▸ Available data
———
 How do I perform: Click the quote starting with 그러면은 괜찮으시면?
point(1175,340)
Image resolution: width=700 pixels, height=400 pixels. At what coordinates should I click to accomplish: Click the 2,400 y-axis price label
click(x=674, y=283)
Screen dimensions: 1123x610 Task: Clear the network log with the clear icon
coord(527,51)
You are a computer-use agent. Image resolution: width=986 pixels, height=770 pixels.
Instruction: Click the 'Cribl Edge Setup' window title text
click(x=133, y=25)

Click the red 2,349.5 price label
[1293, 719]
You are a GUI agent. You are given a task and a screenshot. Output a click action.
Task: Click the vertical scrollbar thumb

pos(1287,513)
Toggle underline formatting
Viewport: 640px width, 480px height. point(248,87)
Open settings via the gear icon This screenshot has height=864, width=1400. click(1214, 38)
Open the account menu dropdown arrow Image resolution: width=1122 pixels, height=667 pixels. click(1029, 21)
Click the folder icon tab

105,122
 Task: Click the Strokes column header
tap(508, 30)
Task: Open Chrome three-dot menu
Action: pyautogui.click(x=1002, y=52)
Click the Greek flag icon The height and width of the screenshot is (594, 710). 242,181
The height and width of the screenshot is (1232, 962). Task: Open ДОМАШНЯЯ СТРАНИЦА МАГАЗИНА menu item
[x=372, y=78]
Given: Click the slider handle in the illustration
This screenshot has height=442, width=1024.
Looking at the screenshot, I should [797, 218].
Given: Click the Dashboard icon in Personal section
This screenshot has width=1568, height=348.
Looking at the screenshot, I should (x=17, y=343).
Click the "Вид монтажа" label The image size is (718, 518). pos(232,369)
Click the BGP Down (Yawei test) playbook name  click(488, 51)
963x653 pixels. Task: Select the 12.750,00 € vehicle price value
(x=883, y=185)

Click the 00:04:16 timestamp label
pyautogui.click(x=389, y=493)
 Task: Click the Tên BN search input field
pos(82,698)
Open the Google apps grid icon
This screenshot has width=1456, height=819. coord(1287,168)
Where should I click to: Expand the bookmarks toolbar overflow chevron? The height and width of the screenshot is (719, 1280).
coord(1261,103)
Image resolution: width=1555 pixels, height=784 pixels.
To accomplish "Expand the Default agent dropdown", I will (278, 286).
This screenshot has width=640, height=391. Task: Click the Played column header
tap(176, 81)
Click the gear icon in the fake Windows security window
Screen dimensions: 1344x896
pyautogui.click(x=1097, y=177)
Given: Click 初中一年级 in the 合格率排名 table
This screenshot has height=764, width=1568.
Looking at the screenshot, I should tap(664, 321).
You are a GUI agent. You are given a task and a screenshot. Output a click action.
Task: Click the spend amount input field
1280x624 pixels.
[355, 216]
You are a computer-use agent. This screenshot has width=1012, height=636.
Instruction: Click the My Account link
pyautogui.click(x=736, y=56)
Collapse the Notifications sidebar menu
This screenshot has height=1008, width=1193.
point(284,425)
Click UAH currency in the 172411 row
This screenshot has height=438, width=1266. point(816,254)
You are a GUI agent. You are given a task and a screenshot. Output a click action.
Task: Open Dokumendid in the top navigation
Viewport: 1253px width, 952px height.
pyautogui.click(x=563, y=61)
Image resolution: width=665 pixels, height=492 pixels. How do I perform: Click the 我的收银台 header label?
———
Convert the records above into a JSON list of strings, with one string for each line and blank lines omitted.

▸ In response
[
  " How do I perform: Click the quote starting with 그러면은 괜찮으시면?",
  "point(1175,340)",
  "Image resolution: width=700 pixels, height=400 pixels. At what coordinates should I click to accomplish: Click the 2,400 y-axis price label",
  "click(x=674, y=283)",
  "Screen dimensions: 1123x610 Task: Clear the network log with the clear icon",
  "coord(527,51)",
  "You are a computer-use agent. Image resolution: width=986 pixels, height=770 pixels.",
  "Instruction: Click the 'Cribl Edge Setup' window title text",
  "click(x=133, y=25)",
  "Click the red 2,349.5 price label",
  "[1293, 719]",
  "You are a GUI agent. You are given a task and a screenshot. Output a click action.",
  "Task: Click the vertical scrollbar thumb",
  "pos(1287,513)",
  "Toggle underline formatting",
  "Viewport: 640px width, 480px height. point(248,87)",
  "Open settings via the gear icon This screenshot has height=864, width=1400. click(1214, 38)",
  "Open the account menu dropdown arrow Image resolution: width=1122 pixels, height=667 pixels. click(1029, 21)",
  "Click the folder icon tab",
  "105,122",
  " Task: Click the Strokes column header",
  "tap(508, 30)",
  "Task: Open Chrome three-dot menu",
  "Action: pyautogui.click(x=1002, y=52)",
  "Click the Greek flag icon The height and width of the screenshot is (594, 710). 242,181",
  "The height and width of the screenshot is (1232, 962). Task: Open ДОМАШНЯЯ СТРАНИЦА МАГАЗИНА menu item",
  "[x=372, y=78]",
  "Given: Click the slider handle in the illustration",
  "This screenshot has height=442, width=1024.",
  "Looking at the screenshot, I should [797, 218].",
  "Given: Click the Dashboard icon in Personal section",
  "This screenshot has width=1568, height=348.",
  "Looking at the screenshot, I should (x=17, y=343).",
  "Click the \"Вид монтажа\" label The image size is (718, 518). pos(232,369)",
  "Click the BGP Down (Yawei test) playbook name  click(488, 51)",
  "963x653 pixels. Task: Select the 12.750,00 € vehicle price value",
  "(x=883, y=185)",
  "Click the 00:04:16 timestamp label",
  "pyautogui.click(x=389, y=493)",
  " Task: Click the Tên BN search input field",
  "pos(82,698)",
  "Open the Google apps grid icon",
  "This screenshot has width=1456, height=819. coord(1287,168)",
  "Where should I click to: Expand the bookmarks toolbar overflow chevron? The height and width of the screenshot is (719, 1280).",
  "coord(1261,103)",
  "Image resolution: width=1555 pixels, height=784 pixels.",
  "To accomplish \"Expand the Default agent dropdown\", I will (278, 286).",
  "This screenshot has width=640, height=391. Task: Click the Played column header",
  "tap(176, 81)",
  "Click the gear icon in the fake Windows security window",
  "Screen dimensions: 1344x896",
  "pyautogui.click(x=1097, y=177)",
  "Given: Click 初中一年级 in the 合格率排名 table",
  "This screenshot has height=764, width=1568.",
  "Looking at the screenshot, I should tap(664, 321).",
  "You are a GUI agent. You are given a task and a screenshot. Output a click action.",
  "Task: Click the spend amount input field",
  "1280x624 pixels.",
  "[355, 216]",
  "You are a computer-use agent. This screenshot has width=1012, height=636.",
  "Instruction: Click the My Account link",
  "pyautogui.click(x=736, y=56)",
  "Collapse the Notifications sidebar menu",
  "This screenshot has height=1008, width=1193.",
  "point(284,425)",
  "Click UAH currency in the 172411 row",
  "This screenshot has height=438, width=1266. point(816,254)",
  "You are a GUI agent. You are given a task and a screenshot. Output a click action.",
  "Task: Open Dokumendid in the top navigation",
  "Viewport: 1253px width, 952px height.",
  "pyautogui.click(x=563, y=61)",
  "Image resolution: width=665 pixels, height=492 pixels. How do I perform: Click the 我的收银台 header label?"
]